Passage —
Question

finding values for a and b using integrals

Answer 1

\[\int\limits_{-1}^{1} ax^{2}-2ax+b) dx=\int\limits_{0}^{3} (ax^{2}-2ax+b)dx = 6\]

Answer 2

How do I go about solving for a and b?

Answer 3

take the anti derivative, evaluate both integrals and set the results equal to 6

Answer 4

I did that.. but I must have done something wrong
when I try to solve for a and b in each integral it doesn't work out

Answer 5

for example the anti derivative of the first one is
\[\frac{ax^3}{3}-ax+bx\] when you evaluate at 1 you get
\[\frac{a}{3}-a+b\] and when you evaluate at\(-1\) you get \[-\frac{a}{3}+a-b\]

Answer 6

subtract the second from the first gives
\[\frac{2a}{3}-2a+2b=6\] as one equation

Answer 7

or if you prefer
\[-\frac{4}{3}a+2b=6\]

Answer 8

second one is the same, replace \(x\) by 3 and get
\[6a+3b=6\]

Answer 9

if you replace \(x\) by \(0\) you get 0 so you can ignore that part

Answer 10

How did you get the derivative ax^3/3-ax+bx
I got ax^3/3-ax^2+bx

Answer 11

because i made a mistake

Answer 12

anti

Answer 13

\[\frac{ax^3}{3}-ax^2+bx\]

Answer 14

damn now i have to start over

Answer 15

I'm getting the idea though!

Answer 16

but now it is much much easier

Answer 17

in the second integral, replacing \(x\) by \(3\) gives \(3b=6\implies b=2\) because the \(a\) term drops out

Answer 18

via \(9a-9a=0\)

Answer 19

now you can solve for \(a\) from by setting \(b=2\) and the result equal to 6 and solve for \(a\)

Answer 20

and a= -3/2 correct?

Problem to solve —
Answer the following questions about the integrals thread.
1. According to Answer 3, what value should the results of both integrals be set equal to?
2. What value of b does Answer 17 derive from the second integral?
3. What computation does Answer 18 give for why the a term drops out?

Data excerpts
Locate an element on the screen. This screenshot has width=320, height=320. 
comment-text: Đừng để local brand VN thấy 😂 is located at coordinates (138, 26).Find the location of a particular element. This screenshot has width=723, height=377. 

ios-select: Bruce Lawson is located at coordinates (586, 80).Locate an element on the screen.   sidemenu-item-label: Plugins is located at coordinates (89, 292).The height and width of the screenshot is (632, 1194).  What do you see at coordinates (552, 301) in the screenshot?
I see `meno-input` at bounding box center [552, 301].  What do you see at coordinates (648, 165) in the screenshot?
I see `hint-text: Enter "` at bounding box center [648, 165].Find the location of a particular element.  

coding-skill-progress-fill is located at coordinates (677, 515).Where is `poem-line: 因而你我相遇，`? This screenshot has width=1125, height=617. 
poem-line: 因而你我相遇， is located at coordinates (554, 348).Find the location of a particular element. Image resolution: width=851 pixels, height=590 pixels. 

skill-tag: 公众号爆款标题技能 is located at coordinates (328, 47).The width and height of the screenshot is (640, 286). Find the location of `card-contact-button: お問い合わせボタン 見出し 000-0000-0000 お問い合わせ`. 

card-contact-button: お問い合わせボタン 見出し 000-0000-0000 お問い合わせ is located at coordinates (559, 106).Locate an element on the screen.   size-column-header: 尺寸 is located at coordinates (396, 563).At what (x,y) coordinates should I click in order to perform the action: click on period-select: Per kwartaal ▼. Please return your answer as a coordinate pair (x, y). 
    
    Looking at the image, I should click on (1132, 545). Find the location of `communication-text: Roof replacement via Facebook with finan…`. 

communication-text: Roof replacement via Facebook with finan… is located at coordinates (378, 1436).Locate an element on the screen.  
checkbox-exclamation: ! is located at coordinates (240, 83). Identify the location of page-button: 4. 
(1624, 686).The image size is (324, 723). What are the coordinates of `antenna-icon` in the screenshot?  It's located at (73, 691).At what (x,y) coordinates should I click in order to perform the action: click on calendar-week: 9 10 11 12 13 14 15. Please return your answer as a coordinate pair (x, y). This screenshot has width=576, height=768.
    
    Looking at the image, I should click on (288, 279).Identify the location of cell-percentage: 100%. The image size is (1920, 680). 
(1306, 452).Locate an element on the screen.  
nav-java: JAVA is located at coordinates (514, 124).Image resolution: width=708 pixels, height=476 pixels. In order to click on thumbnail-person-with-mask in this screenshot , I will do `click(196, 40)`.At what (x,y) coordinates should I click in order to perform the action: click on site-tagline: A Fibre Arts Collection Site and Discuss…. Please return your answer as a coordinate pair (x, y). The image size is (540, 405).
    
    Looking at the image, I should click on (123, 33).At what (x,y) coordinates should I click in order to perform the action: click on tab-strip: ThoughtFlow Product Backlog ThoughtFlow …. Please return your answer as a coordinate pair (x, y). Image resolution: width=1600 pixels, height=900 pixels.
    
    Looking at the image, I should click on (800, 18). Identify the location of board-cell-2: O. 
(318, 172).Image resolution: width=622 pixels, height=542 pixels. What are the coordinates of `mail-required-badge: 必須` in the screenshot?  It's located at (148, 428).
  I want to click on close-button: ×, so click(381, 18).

The completed task —
1. 6
2. b = 2
3. 9a − 9a = 0